Sisters Brothers as mentioned, it's pretty funny.
The Revenant: surviving bleak conditions for a long time.
Ones where it's just the movie or TV I have experienced in most cases even if there is a book:
Hateful 8: Quentin Does Cowboys and it's exactly what you'd anticipate.
Outer Range: Nice setup, waste of time execution, avoid this.
The Ballad of Buster Scruggs: Coen Brothers Do Cowboys (again) and it's exactly what you'd anticipate. Provided a handy "First time?" meme to the Internet.
3:10 to Yuma: Cowboys and Trains, just like they used to do, so standard action really.

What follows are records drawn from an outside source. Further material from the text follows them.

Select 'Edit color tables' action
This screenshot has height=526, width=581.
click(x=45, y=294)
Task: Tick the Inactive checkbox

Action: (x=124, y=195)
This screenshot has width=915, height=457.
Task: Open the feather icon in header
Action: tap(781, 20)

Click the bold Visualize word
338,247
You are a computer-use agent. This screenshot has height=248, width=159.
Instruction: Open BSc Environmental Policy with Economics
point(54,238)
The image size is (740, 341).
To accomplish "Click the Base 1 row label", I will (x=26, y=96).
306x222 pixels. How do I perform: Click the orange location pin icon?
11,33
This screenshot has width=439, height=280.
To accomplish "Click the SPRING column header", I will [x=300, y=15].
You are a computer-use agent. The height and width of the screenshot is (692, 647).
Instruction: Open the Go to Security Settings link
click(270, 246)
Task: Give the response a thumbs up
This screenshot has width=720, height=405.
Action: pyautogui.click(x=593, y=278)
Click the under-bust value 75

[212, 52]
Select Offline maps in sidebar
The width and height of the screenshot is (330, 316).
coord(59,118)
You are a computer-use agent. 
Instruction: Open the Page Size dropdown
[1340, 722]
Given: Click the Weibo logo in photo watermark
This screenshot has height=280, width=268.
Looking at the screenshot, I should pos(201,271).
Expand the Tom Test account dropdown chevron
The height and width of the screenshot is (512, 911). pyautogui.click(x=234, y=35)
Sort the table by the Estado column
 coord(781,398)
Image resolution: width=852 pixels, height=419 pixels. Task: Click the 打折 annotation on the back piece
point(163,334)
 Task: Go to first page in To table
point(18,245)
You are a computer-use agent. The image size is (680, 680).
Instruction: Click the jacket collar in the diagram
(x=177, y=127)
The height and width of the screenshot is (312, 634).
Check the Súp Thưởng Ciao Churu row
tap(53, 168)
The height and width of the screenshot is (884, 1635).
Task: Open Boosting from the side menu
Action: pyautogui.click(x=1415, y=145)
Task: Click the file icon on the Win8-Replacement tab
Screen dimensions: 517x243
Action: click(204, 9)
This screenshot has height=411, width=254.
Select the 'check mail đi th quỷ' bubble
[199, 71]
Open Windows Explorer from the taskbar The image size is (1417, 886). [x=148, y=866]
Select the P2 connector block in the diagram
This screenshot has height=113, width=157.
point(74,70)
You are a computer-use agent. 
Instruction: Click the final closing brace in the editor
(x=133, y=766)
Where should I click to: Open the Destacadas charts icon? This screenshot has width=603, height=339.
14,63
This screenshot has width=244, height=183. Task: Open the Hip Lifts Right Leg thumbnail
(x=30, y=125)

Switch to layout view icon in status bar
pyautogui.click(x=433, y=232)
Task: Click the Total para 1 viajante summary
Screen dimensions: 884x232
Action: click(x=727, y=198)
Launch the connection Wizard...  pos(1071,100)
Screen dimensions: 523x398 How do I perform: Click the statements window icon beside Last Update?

The Assassination of Jesse James by the Coward Robert Ford: Can't really remember, but it is well-regarded so perhaps I will try again. I think Nick Cave has a cameo in it for some reason.
The Proposition: They have cowboys in Australia?! Nick Cave wrote this and did the soundtrack with Warren Ellis.
Tombstone: I have noticed people recently saying this was an overlooked gem and have intended to get around to watching it and finding out if they're right.
Then assorted Sergio Leone and Clint Eastwood and Kevin Costner of course.
She churns them out, but they're fun. Historical detectives are really only a subset of a subset with Cadfael probably the best known. I do like Falco though. There's a brooding cynicism to him that gives the series a satisfying noir feel.
Yeah, about Yellowstone. I think you have to be able to at least sympathise a bit with the main characters. John Dutton III is just unlikeable. Packed to the gills with entitlement and casual brutality. But the main problem is he's boring. I don't give a fuck about his plans and intrigues. Probably doesn't help that I don't find Kevin Costner a very appealing character in real life.